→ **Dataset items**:

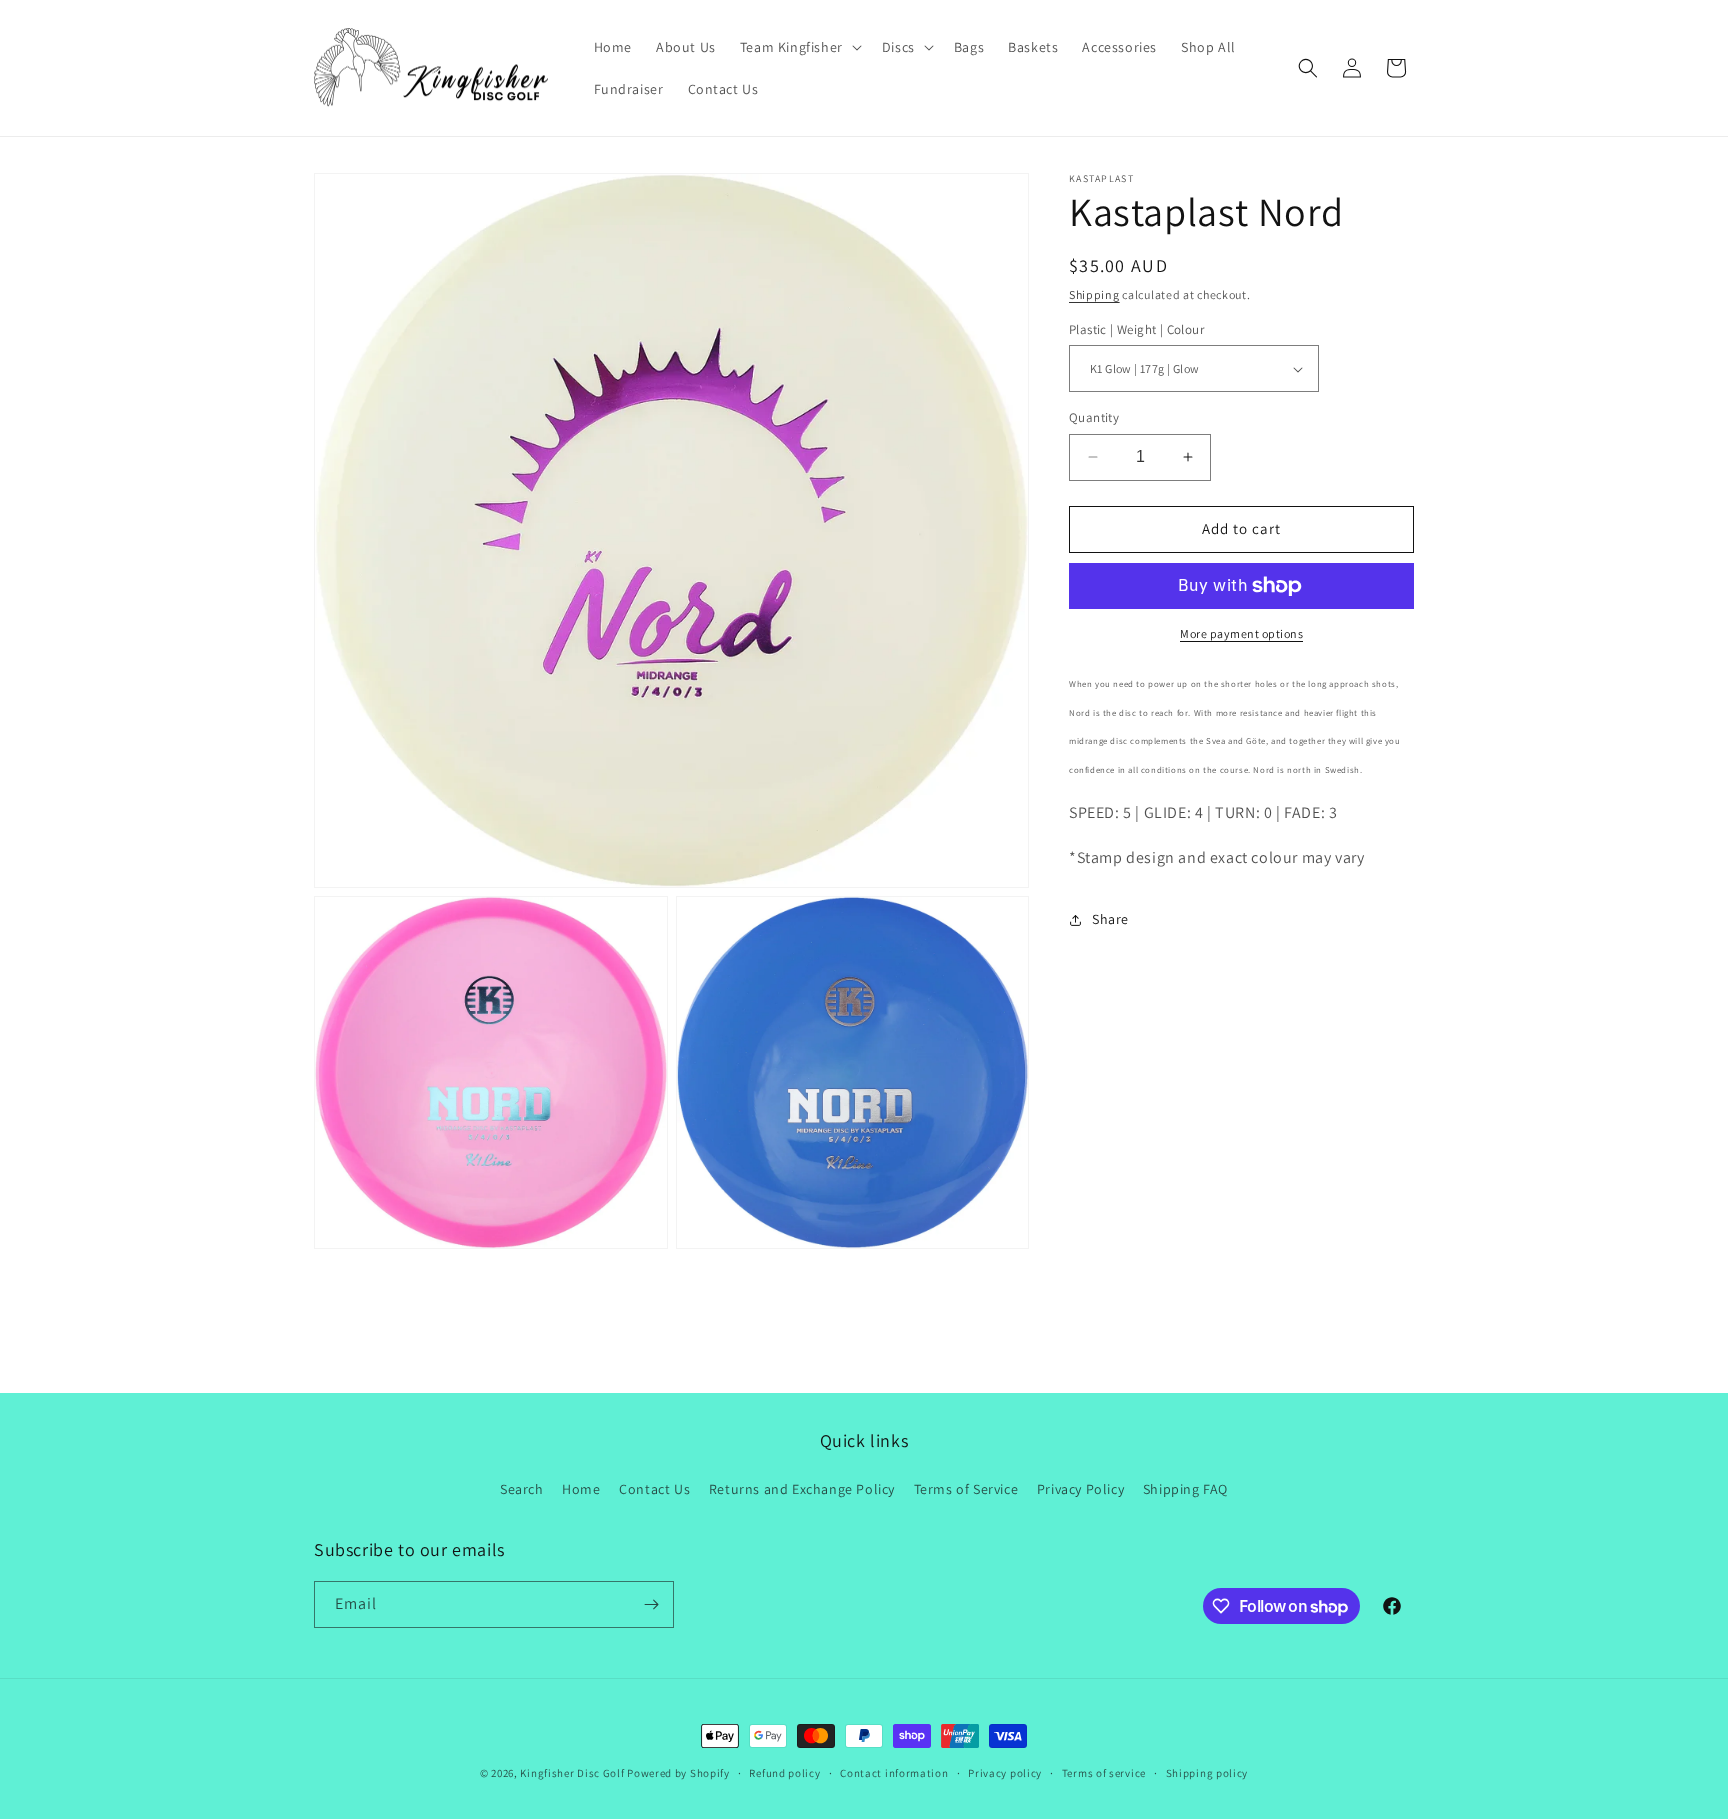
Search (522, 1489)
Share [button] (1110, 919)
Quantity (1094, 417)
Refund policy (784, 1773)
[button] (799, 47)
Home (581, 1489)
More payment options (1241, 633)
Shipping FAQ (1185, 1489)
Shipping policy (1207, 1773)
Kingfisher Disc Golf (572, 1773)
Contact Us (654, 1489)
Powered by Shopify (678, 1773)
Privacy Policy (1080, 1489)
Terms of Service (966, 1489)
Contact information (894, 1773)
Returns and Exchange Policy (802, 1489)
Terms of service (1104, 1773)
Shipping (1094, 294)
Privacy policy (1005, 1773)
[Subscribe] (651, 1604)
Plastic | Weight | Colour (1136, 329)
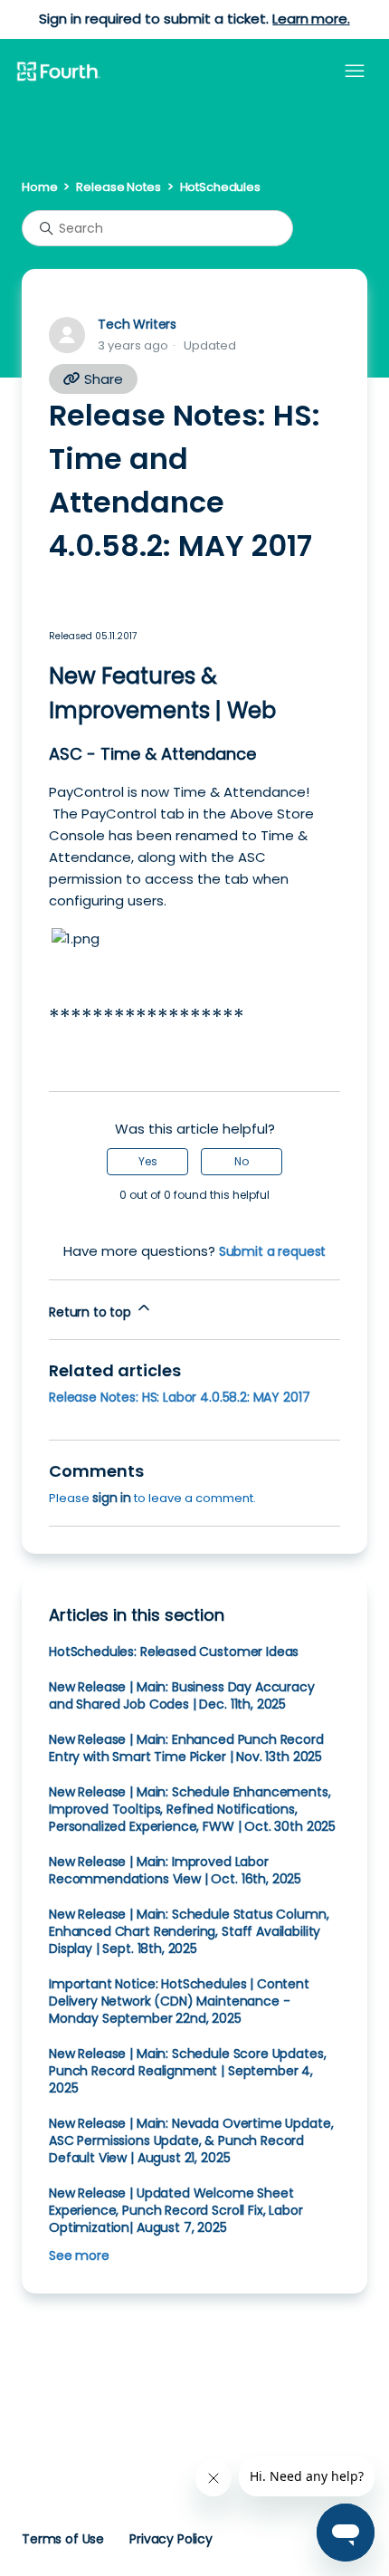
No (241, 1161)
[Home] (57, 72)
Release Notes (118, 187)
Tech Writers (137, 324)
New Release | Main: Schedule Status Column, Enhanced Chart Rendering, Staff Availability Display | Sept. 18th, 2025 (188, 1931)
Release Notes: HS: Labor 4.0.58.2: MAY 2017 (179, 1397)
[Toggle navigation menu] (354, 71)
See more (79, 2255)
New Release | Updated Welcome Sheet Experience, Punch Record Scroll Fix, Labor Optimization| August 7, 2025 (176, 2210)
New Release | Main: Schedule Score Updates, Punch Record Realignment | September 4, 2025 (187, 2071)
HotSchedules (220, 187)
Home (39, 187)
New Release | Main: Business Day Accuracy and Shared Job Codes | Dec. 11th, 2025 (182, 1695)
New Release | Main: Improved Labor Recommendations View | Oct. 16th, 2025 (175, 1870)
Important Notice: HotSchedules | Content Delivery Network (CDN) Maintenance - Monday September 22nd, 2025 (179, 2001)
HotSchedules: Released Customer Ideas (174, 1651)
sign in (111, 1498)
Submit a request (273, 1251)
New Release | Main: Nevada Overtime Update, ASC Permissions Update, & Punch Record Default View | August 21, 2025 (191, 2140)
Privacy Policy (171, 2539)
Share (102, 378)
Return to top (92, 1312)
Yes (147, 1161)
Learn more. (310, 18)
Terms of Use (63, 2539)
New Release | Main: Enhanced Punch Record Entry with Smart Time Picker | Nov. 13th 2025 (186, 1748)
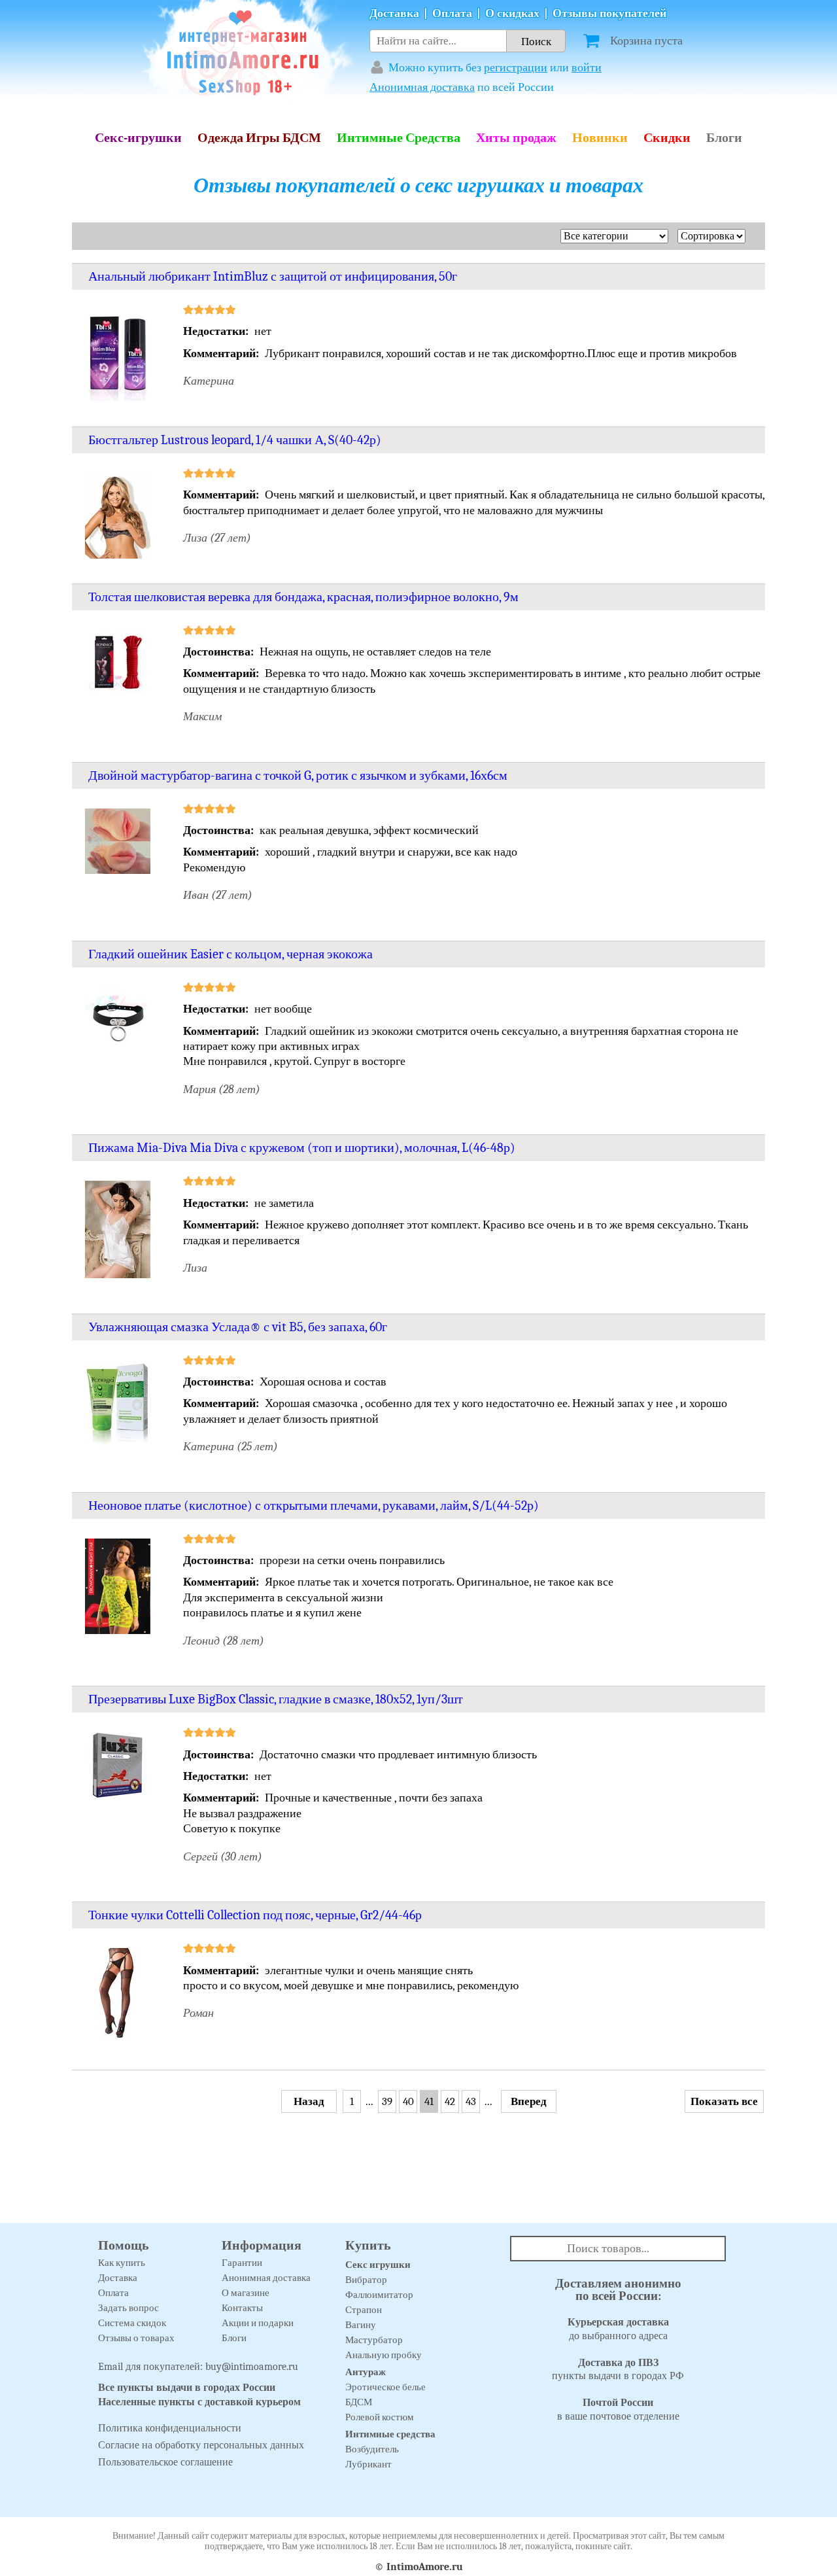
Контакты (242, 2308)
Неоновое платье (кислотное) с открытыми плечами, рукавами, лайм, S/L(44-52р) (313, 1505)
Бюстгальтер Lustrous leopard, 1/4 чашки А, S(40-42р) (234, 439)
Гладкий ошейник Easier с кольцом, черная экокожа (230, 954)
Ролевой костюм (379, 2417)
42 (450, 2101)
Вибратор (366, 2280)
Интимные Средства (398, 137)
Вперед (529, 2101)
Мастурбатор (374, 2340)
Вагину (360, 2325)
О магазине (245, 2293)
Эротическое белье (385, 2387)
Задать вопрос (128, 2308)
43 (471, 2101)
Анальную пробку (383, 2355)
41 (429, 2101)
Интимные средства (390, 2434)
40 (408, 2101)
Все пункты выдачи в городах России (186, 2387)
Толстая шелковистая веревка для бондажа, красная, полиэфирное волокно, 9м (303, 596)
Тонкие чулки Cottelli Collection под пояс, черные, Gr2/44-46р (255, 1915)
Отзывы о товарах (136, 2338)
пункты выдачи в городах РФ (618, 2369)
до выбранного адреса (618, 2329)
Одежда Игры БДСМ (259, 137)
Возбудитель (372, 2449)
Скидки (667, 137)
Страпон (363, 2310)
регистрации (515, 68)
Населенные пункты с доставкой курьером (199, 2402)
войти (587, 68)
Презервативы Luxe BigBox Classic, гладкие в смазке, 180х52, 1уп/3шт (275, 1699)
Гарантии (242, 2263)
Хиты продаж (516, 137)
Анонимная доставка (422, 87)
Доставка (394, 13)
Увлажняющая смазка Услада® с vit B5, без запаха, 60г (237, 1326)
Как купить (121, 2263)
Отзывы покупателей (609, 13)
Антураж (365, 2372)
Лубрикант (368, 2464)
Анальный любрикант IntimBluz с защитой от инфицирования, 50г (272, 276)
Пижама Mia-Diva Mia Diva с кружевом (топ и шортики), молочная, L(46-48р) (301, 1147)
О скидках (512, 13)
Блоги (724, 137)
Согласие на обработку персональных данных (201, 2445)
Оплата (452, 13)
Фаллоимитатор (379, 2295)
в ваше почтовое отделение (618, 2409)
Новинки (600, 137)
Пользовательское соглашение (165, 2462)
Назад (309, 2101)
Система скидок (132, 2323)
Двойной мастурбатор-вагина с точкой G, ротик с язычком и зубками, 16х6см (297, 775)
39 (387, 2101)
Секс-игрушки (138, 137)
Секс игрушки (378, 2265)
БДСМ (358, 2402)
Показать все (724, 2101)
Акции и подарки (258, 2323)
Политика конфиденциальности (169, 2428)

→ **TASK PROMPT**:
Lines from the records above that hold "Интимные" are the ones to list.

→ **TASK RESULT**:
Интимные Средства (398, 137)
Интимные средства (390, 2434)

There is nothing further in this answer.